There were two gas cans in the home and Josh lit the fire.
He then picked up a hatchet.
He started to hack both boys in the head and the neck, but then he was overcome by smoke, and he didn't finish killing them.
All three died from smoke inhalation.
Once after the fire, Stephen was convicted of voyeurism. He was sentenced to two years in prison.
The charges stemming from possession of the pictures and the videos were dropped.
One year and four days after Josh killed his two sons and himself,
Josh's brother and another one of Stephen's sons, Michael, died by suicide.
He jumped off a parking garage.
The police strongly believe that he helped his brother dispose of Susan's body.

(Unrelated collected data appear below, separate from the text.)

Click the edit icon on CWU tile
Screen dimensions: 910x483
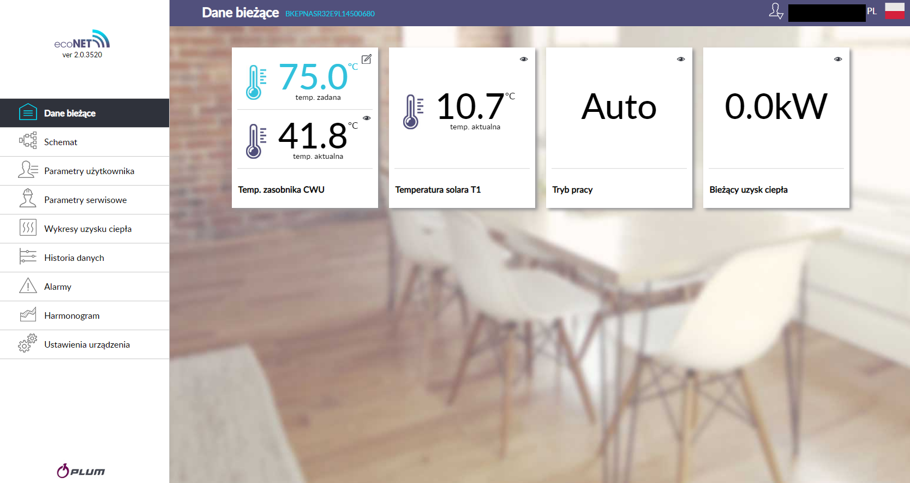(367, 59)
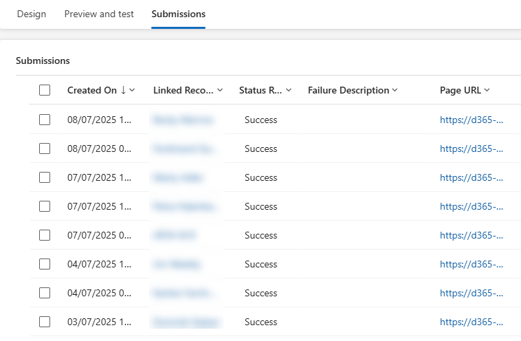Open the Status R... column dropdown chevron
Viewport: 521px width, 341px height.
[x=289, y=90]
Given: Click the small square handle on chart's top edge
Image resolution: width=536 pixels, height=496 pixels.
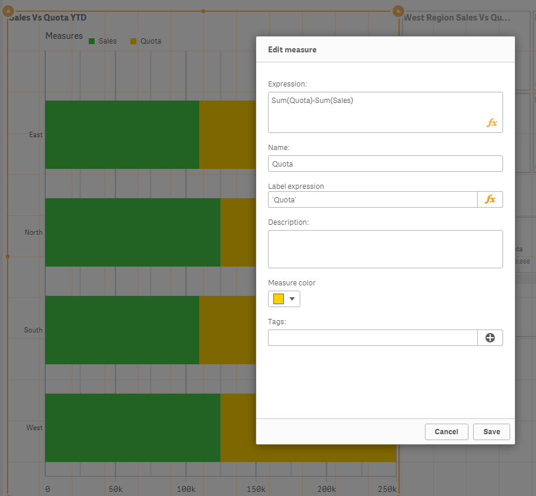Looking at the screenshot, I should pos(203,11).
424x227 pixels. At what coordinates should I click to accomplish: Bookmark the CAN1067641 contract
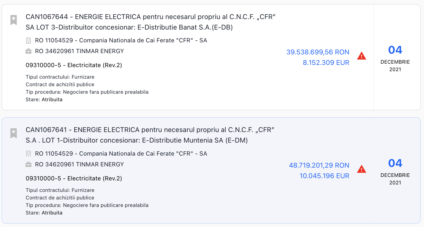(14, 133)
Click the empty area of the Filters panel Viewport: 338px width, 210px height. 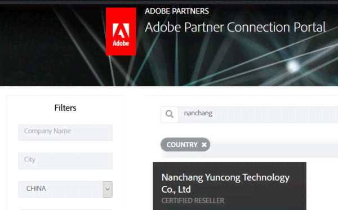(x=65, y=204)
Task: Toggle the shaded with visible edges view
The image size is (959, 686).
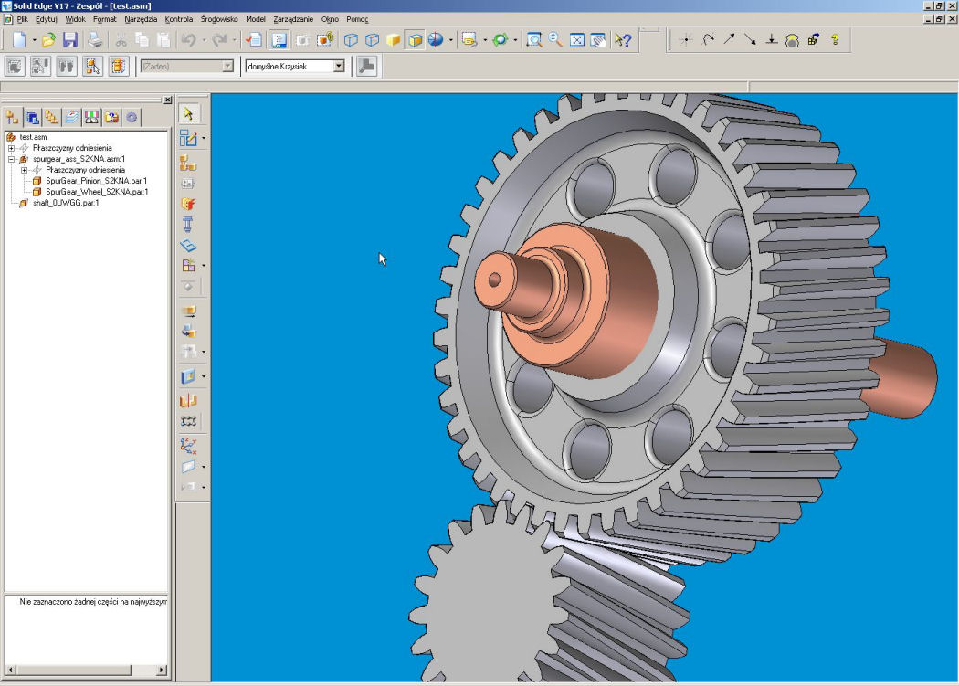Action: click(x=415, y=40)
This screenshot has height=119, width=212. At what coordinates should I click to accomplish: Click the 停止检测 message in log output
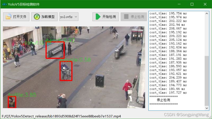tap(163, 100)
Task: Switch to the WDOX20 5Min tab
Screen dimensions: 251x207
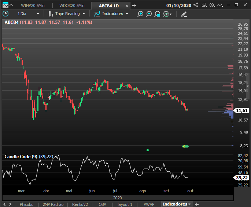Action: (72, 6)
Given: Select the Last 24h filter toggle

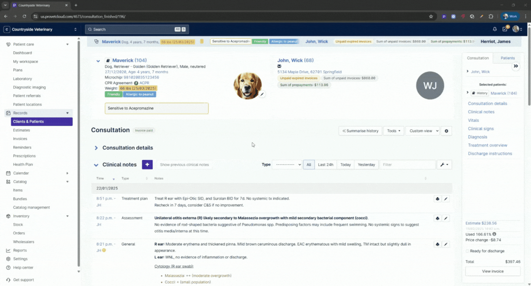Looking at the screenshot, I should coord(326,165).
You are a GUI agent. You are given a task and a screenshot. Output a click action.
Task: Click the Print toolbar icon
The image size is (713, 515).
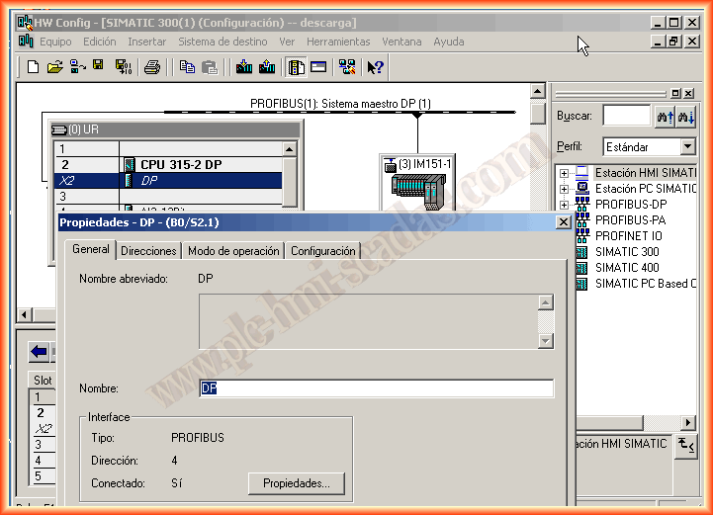tap(152, 67)
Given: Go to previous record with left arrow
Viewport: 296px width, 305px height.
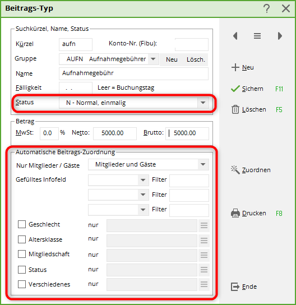Looking at the screenshot, I should 235,36.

In 2014, just before Stephen was going to be released, the charges for possession of the photographs and the videos were reinstated.
He was convicted and he was sentenced to an additional five years in prison.
He was released from prison in July 2017.
The police and Susan's family think that he knows where Susan's body is.
Stephen says Susan is still alive and swears his son didn't kill her
One question that many people have around the case is why wasn't Josh ever charged with Susan's murder?
After the murder-suicide, it was revealed that the police found Susan's blood in the family's home in West Valley City.
In the vehicle that Josh drove to go camping, the police found a generator,
blankets, a gas can, tarps, and a shovel.
Josh was also in possession of his wife's cellphone, which was missing its SIM card.
His phone was also missing its SIM card.
Finally, the police found a journal hidden in the house that was written by Susan.
In her journal she expressed fear of her husband.
She wrote that if anything happened to her that Josh was probably responsible for it.
She wrote that even if it looked like an accident, Josh was still probably responsible.
Obviously, if the police knew that Josh was going to kill the boys they would have arrested him.
However, since there is no statute of limitations on murder., they were probably not going to charge him until they found Susan's body.
It is very rare for a murder case to go to trial without the body in the United States.
If they went to trial without finding Susan's body,
there would be room for reasonable doubt and this could lead to Josh being acquitted, and he would never be charged again.
In the end, it was a judgment call. Now unfortunately, this one had tragic consequences.
Sadly, Susan Powell's body has never been found, but the police consider the case closed.